**Record set**
┄┄┄┄┄┄┄┄┄┄┄┄┄┄┄┄┄┄┄┄

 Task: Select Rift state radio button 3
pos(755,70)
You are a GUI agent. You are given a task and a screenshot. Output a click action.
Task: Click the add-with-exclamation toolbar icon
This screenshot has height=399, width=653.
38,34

┄┄┄┄┄┄┄┄┄┄┄┄┄┄┄┄┄┄┄┄

In full and unchanged, repeat the data above.

 Task: Select Rift state radio button 3
pos(755,70)
You are a GUI agent. You are given a task and a screenshot. Output a click action.
Task: Click the add-with-exclamation toolbar icon
This screenshot has height=399, width=653.
38,34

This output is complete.